Monday, August 30, 2010

Finishing the trailer frame and making the floor

So here is the frame, all done with new suspension and everything. Ok, not everything. I still need to get 2 decent rims, weight rated tires and grade u-bolts to hold the axle. However that is fine for now, I needed the thing to stand on it's wheels so I could start the build while having an idea on how the trailer sits.

Next step was to get some lumber, resin epoxy, roofing tar, nuts, washers and bolts. I used 1/2 thick first grade plywood and 1"X1" pine to frame it.

The plywood was cut, glued and screwed into the framing. Notice the notch made to clear the wheel. Once the lumber was all put together, the top of the floor was epoxied using fiberglass resin to seal it.

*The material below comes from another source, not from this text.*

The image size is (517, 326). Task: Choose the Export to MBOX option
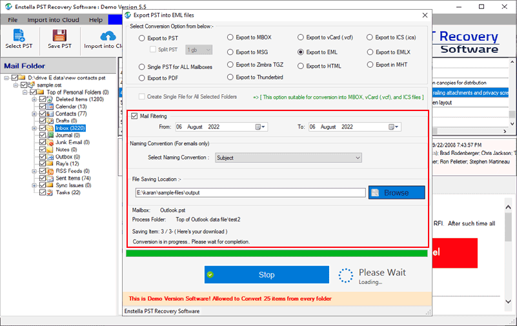click(x=230, y=37)
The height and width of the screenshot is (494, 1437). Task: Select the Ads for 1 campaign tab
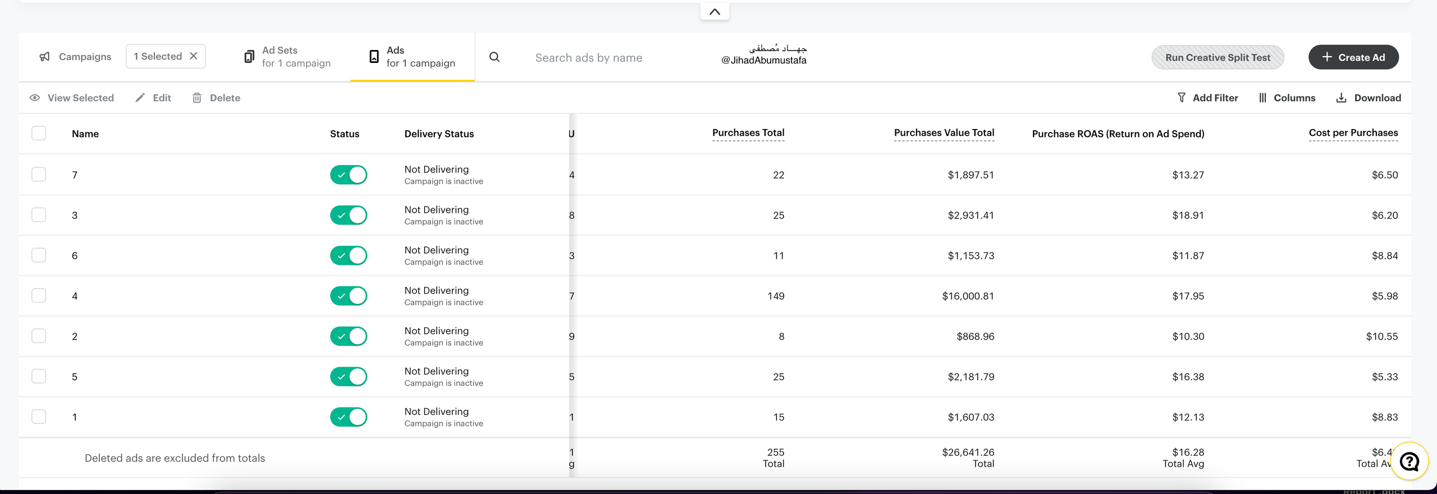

The next day we flipped the floor and rested it on the frame to apply roofing tar to the bottom.

We used 3/4 of a gallon of the stuff. Be generous, you want to seal that underbody real good. Remember that water will be sprayed up there at highway speed. I'm not done yet for protecting from water spray in the wheel wells, I have another trick up my sleeve, but that will be for another post.

The floor was then bolted to the frame and it now sits ready to accept the walls. Many thanks to the good folks at Remorque BGS, they are very good people and they do cater to the hobbyist as well as the pros. Go see them.

Gerry :)

Saturday, August 7, 2010

Stretching the frame

The basic boat frame is way too small to accomodate the 110 inch by 62 inch floor I want to put on it, so I must extend it. Having no welder or any type of knowledge on how to use one, I figured I would have to bolt the extensions on.

The first thing on my mind was to find material to make the extension. A short trip to the local big box hardware store and I found that they only had 4 foot long sections of angle iron at $30 a pop! There was no way that this was viable for me since the size and price were nowhere near what I needed.

The answer came when I went to our City's recycling center, to dump the remains of the box we tore off the trailer when we got it, bed frames. I managed to get six angle iron bed sides for a wopping $15! It was the right length and the price was more than adequate.

The next step required cutting the pieces to the proper length with an angle grinder, thanks Bob for the tool loan, drilled some holes, got some nuts, bolts, lock washers and put the whole mess together. It seems to hold up pretty well as my slave monkey is demonstrating below.


Money spent and made comes out presently at $127 out of pocket. Keep posted as we will get the thing back on its wheels real soon so we can get some wood on it.